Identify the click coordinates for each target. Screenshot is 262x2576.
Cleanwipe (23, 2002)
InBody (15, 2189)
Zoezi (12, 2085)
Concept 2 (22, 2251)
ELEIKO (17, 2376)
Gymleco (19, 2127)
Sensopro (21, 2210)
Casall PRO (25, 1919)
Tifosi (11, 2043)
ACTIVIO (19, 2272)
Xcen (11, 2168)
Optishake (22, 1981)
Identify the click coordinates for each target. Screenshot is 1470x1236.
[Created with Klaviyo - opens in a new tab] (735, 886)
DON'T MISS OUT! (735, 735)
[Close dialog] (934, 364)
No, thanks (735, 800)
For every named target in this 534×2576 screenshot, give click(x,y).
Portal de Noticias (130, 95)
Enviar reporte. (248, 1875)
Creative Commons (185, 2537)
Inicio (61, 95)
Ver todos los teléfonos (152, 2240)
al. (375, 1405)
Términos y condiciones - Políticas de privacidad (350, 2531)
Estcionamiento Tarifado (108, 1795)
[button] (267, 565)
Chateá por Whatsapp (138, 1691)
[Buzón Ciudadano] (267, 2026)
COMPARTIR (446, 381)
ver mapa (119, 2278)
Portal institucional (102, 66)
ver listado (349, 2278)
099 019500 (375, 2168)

EXERCISE DETAILS: Leave out every line before the one containing "Ver todos los teléfonos (152, 2240)"; set down that line and all remaining lines of the material exactly.

TASK RESULT:
Ver todos los teléfonos (152, 2240)
al. (375, 1405)
Términos y condiciones - Políticas de privacidad (350, 2531)
Estcionamiento Tarifado (108, 1795)
[button] (267, 565)
Chateá por Whatsapp (138, 1691)
[Buzón Ciudadano] (267, 2026)
COMPARTIR (446, 381)
ver mapa (119, 2278)
Portal institucional (102, 66)
ver listado (349, 2278)
099 019500 (375, 2168)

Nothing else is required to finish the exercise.